Large multimodal models as general in-context classifiers

Marco Garosi¹, Matteo Farina¹, Alessandro Conti¹, Massimiliano Mancini¹, and Elisa Ricci^1,2

Abstract

CLIP dominates image classification, but LMMs have largely been overlooked in this setting because their zero-shot accuracy is lower. We show that with a few in-context examples, LMMs match or surpass CLIP with cache-based adapters — and propose CIRCLE to handle the noisy context labels that arise in practice, making LMMs viable as general classifiers across both closed-world and open-world settings.

¹ University of Trento
² Fondazione Bruno Kessler (FBK)

PDF Abstract Code

01 The problem / 問

Image classification is typically divided into two regimes: closed-world, where predictions are constrained to a predefined category list, and open-world, where the model generates free-form labels. CLIP [1]-like contrastive VLMs dominate the closed-world setting via zero-shot prompting, while Large Multimodal Models (LMMs) have been assumed better suited for complex, open-ended tasks. This paper challenges the conventional wisdom by demonstrating that LMMs are capable of competitive classification across both regimes — not through zero-shot prompting, but through in-context learning, a capability that has been largely overlooked in the classification literature.

02 The approach / 法

We systematically benchmark LMMs on diverse closed-world and open-world classification datasets, comparing their zero-shot and few-shot in-context performance against CLIP [1] with cache-based adapters [2] — the contrastive equivalent of in-context learning. The results show that, while LMM zero-shot performance lags CLIP, providing a small number of in-context examples closes and often eliminates the gap. A key failure mode emerges in the open-world setting: LMMs struggle when in-context examples carry noisy or imperfect label information. To address this, we propose CIRCLE (CIRCLE Iteratively Refines Contextual Learning Examples), a training-free method that iteratively assigns and refines pseudo-labels for in-context examples, improving context quality without requiring clean ground-truth annotations.
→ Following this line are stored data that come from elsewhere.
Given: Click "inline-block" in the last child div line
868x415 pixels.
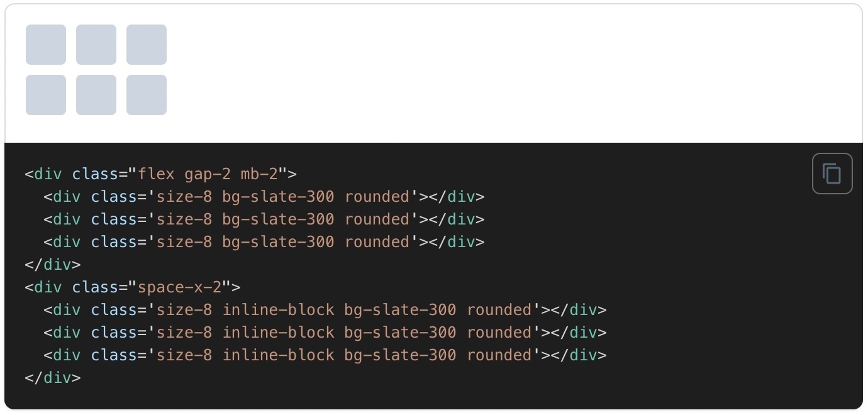Looking at the screenshot, I should point(278,355).
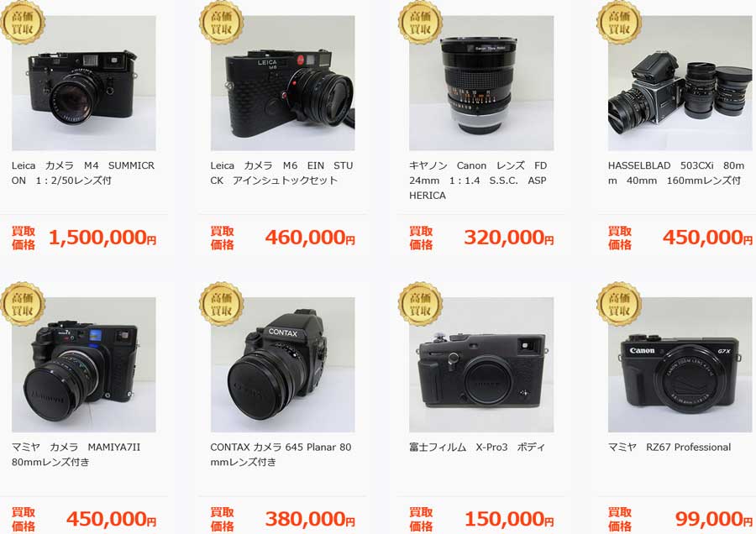The width and height of the screenshot is (756, 534).
Task: Click the gold badge on CONTAX 645 item
Action: (x=221, y=304)
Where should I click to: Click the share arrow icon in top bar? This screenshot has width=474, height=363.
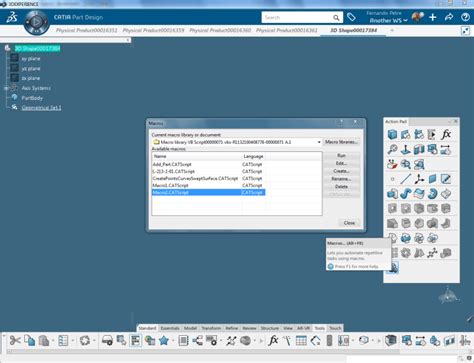coord(449,17)
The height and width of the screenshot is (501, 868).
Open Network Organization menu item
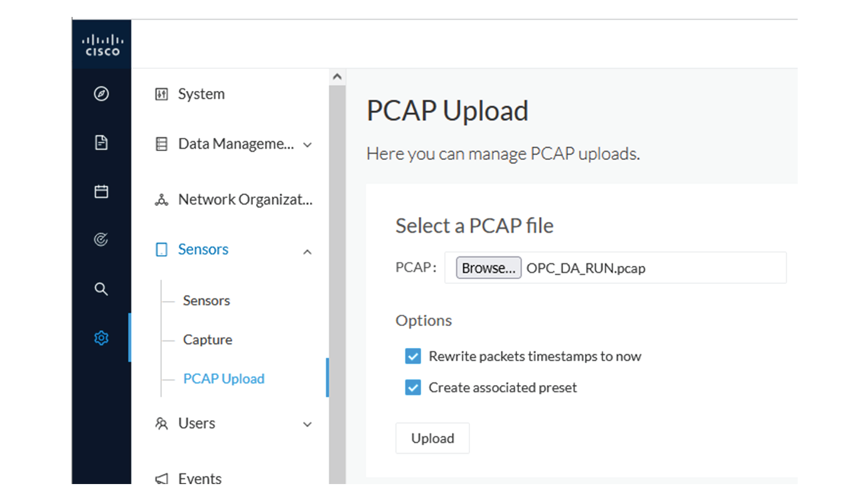[233, 199]
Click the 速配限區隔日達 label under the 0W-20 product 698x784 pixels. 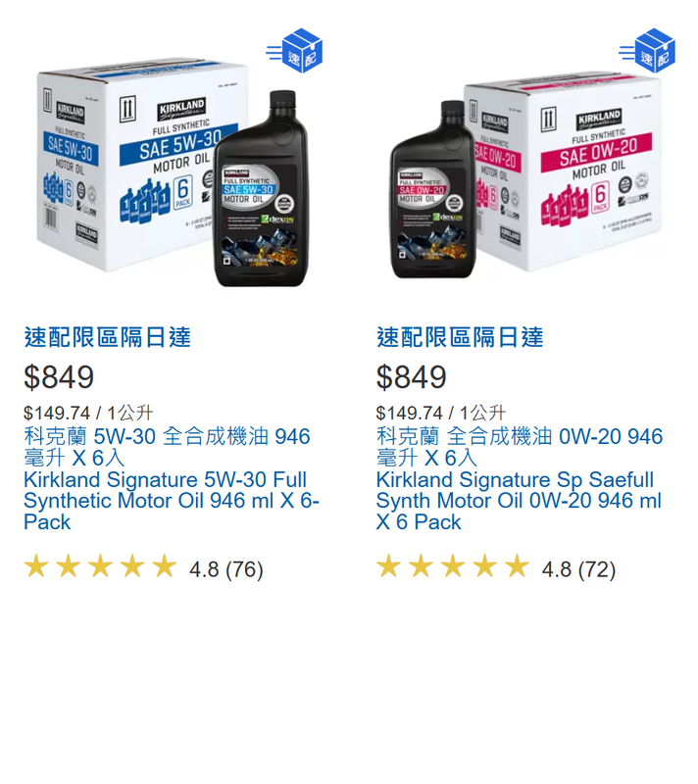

CIRCLE enables LMMs to function as general, unified classifiers across both closed-world and open-world scenarios, offering a flexible alternative to task-specific VLM architectures.

References

[1]

A. Radford et al., “Learning transferable visual models from natural language supervision,” in ICML, 2021.

[2]

R. Zhang et al., “Tip-Adapter: Training-free CLIP-adapter for better vision-language modeling,” in ECCV, 2022.